"""
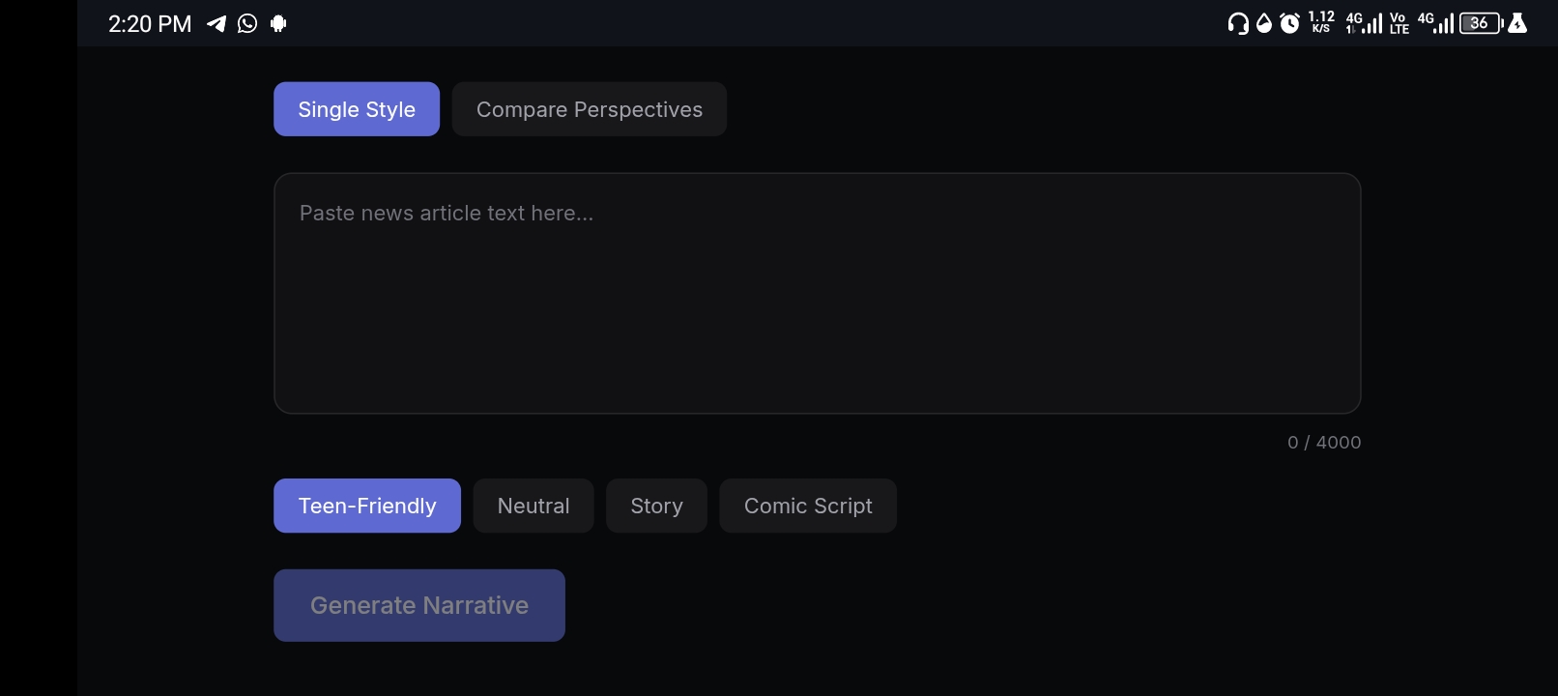1558x696 pixels.
Task: Tap the 0 / 4000 character counter
Action: pyautogui.click(x=1324, y=443)
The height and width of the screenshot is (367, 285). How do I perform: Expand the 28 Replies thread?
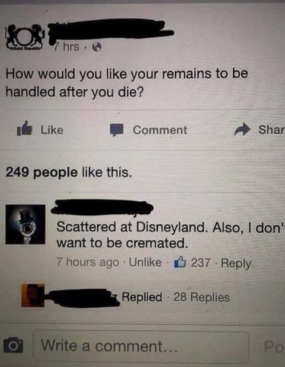click(201, 297)
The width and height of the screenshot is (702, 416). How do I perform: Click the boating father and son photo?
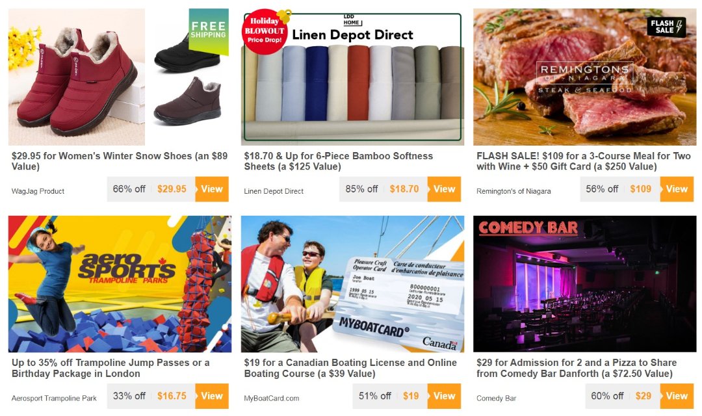coord(287,284)
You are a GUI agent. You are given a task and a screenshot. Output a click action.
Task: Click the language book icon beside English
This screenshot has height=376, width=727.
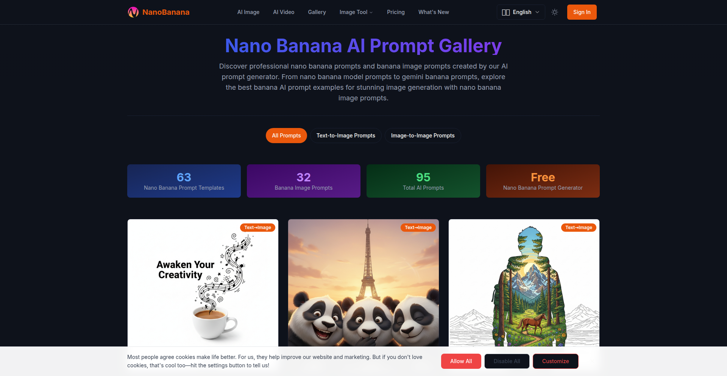505,12
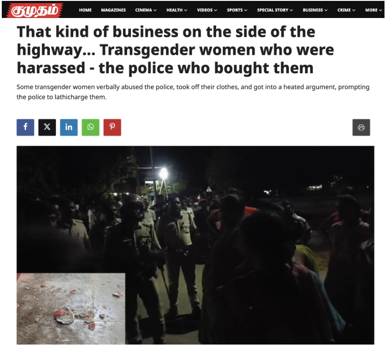Share article via WhatsApp
The height and width of the screenshot is (350, 389).
pyautogui.click(x=91, y=127)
"""
* **Work task**
The answer must be an exact copy of the lines from the one that holds "The height and width of the screenshot is (367, 285)." through the end of the data, both included, with no pictures.

* **Response area**
The height and width of the screenshot is (367, 285). How do I perform: Expand the 28 Replies thread?
click(201, 297)
The width and height of the screenshot is (702, 416). How do I perform: Click the boating father and son photo?
coord(287,284)
You are a GUI agent. You are given a task and a screenshot. Output a click action.
Task: Click the language book icon beside English
This screenshot has height=376, width=727.
505,12
Share article via WhatsApp
The height and width of the screenshot is (350, 389).
pyautogui.click(x=91, y=127)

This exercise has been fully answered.